EU-wide approach needed

 

ANALYSIS:What the Government has done is brave and necessary, and Europe should follow suit, writes RAY KINSELLA

THE DÁIL, in scrutinising and enacting the Credit Institutions (Financial Support) Bill 2008 has performed a signal service in copper-fastening the stability of the Irish financial system and, by extension, the wider economy. Their deliberations may, in retrospect, prove to be the catalyst that the EU has needed to develop a financial markets intervention model that actually works and which can help stabilise global markets.

The scope for scrutinising the legislation was, of course, highly constrained.

Firstly, there were market-driven time pressures. The stability that flowed back into Irish markets following the Government's action is a precious commodity. The legislation needed to be put in place.

Secondly, the spectre of the recent rejection by the US House of Representatives of the Paulson package hung over Leinster House. At the same time, questions had to be asked, clarifications sought and assurances given. The Act is the better for this scrutiny.

A number of issues have arisen in the immediate aftermath. The first relates to the coverage of the arrangements and, in particular, to the case for broadening its scope.

It was right that the Irish authorities, in the first instance, crafted the arrangements around Irish-headquartered banks and credit institutions. These institutions - unlike those headquartered in other EU countries - are the direct responsibility of the Financial Regulator and of the Government. These institutions had been targeted by speculators. Their importance to the stability of the wider economy can hardly be overstated.

Having said that, there are a number of institutions - Ulster Bank and HBOS, which are subsidiaries of British parent groups, and also National Irish Bank, which is a branch operation of a major European group - which have a significant presence in Irish retail markets. They provide competition and choice, and bring different service propositions to Irish customers. Having begun with the core task of stabilising Irish-headquartered institutions, the Government would surely be right in including these institutions within the scope of the arrangement.

The UK authorities have raised the question of the compatibility of the new arrangements with EU competition policy. Their criticism is just a little wide of the mark. The responsibility for the financial stability of an institution lies, first and foremost, with its board, and ultimately with the regulatory authorities of the home country.

The UK authorities have developed their own strategy for stabilising UK markets. That is properly a matter for them. It is entirely legitimate for the UK to lobby the Irish Government on behalf of its institutions.

But any suggestion that what Ireland has done is contrary to EU competition law is simply misconceived. There is little point in talking about competition or distortions in competition in an environment in which the very survival of institutions can be undermined.

Extracted data entries:
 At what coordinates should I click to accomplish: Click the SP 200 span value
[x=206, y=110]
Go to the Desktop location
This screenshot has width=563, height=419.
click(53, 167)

Assigned task:
Answer these questions from the analysis:
(a) Which bill did the Dáil scrutinize and enact?
(b) Which body rejected the Paulson package?
(c) How does the analysis describe National Irish Bank?
The items have nothing to do with the analysis.

Output of the task:
(a) The Credit Institutions (Financial Support) Bill 2008.
(b) The US House of Representatives.
(c) As a branch operation of a major European group.